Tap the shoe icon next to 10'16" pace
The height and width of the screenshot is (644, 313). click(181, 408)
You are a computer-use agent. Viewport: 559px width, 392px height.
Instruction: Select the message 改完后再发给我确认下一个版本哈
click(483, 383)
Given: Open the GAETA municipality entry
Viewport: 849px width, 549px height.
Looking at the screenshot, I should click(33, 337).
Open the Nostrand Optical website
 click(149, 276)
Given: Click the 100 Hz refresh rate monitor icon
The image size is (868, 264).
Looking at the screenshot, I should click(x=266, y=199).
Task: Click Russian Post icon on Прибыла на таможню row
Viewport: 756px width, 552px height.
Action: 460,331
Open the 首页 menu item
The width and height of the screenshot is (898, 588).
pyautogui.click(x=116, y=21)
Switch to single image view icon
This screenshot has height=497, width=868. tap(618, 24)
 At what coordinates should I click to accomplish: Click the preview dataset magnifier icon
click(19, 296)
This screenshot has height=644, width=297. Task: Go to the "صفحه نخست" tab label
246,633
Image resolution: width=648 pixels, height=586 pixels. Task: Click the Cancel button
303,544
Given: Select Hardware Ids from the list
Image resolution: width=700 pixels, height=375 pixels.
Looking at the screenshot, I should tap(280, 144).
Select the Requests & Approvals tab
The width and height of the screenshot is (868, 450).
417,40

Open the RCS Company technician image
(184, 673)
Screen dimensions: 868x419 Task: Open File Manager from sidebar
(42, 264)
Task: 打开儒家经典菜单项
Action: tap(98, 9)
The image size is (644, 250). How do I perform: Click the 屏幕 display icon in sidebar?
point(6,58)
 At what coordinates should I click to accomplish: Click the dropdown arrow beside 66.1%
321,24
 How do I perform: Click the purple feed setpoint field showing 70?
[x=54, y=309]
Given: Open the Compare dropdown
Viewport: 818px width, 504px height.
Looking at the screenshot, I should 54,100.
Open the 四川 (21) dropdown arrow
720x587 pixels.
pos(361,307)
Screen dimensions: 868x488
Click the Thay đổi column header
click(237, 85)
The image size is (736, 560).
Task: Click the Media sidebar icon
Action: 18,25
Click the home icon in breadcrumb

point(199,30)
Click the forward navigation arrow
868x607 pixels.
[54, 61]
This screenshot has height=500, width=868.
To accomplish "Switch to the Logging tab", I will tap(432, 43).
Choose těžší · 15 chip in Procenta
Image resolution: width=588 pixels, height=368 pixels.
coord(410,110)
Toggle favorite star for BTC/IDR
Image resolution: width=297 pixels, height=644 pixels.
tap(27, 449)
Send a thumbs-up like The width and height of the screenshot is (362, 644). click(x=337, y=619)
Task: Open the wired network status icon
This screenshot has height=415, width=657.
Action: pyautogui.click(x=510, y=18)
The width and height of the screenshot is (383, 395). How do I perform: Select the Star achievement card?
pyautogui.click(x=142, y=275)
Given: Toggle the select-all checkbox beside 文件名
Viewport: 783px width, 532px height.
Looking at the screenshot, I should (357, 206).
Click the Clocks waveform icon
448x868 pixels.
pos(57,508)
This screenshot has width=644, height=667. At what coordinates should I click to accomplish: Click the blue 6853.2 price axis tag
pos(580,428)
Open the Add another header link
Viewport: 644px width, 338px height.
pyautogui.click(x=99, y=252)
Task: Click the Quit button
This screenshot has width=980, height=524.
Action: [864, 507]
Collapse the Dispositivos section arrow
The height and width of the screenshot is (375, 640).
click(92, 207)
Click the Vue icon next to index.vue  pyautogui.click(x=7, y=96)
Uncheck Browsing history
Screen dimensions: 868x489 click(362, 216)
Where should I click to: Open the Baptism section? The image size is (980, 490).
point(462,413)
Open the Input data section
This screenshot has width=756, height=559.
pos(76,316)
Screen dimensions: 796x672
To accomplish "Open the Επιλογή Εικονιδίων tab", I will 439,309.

^^^^^^^^

WHAT THE TASK ASKS:
The answer is each line in which the word "Toggle" occurs, copied from the material above.

EXERCISE RESULT:
Toggle favorite star for BTC/IDR
Given: Toggle the select-all checkbox beside 文件名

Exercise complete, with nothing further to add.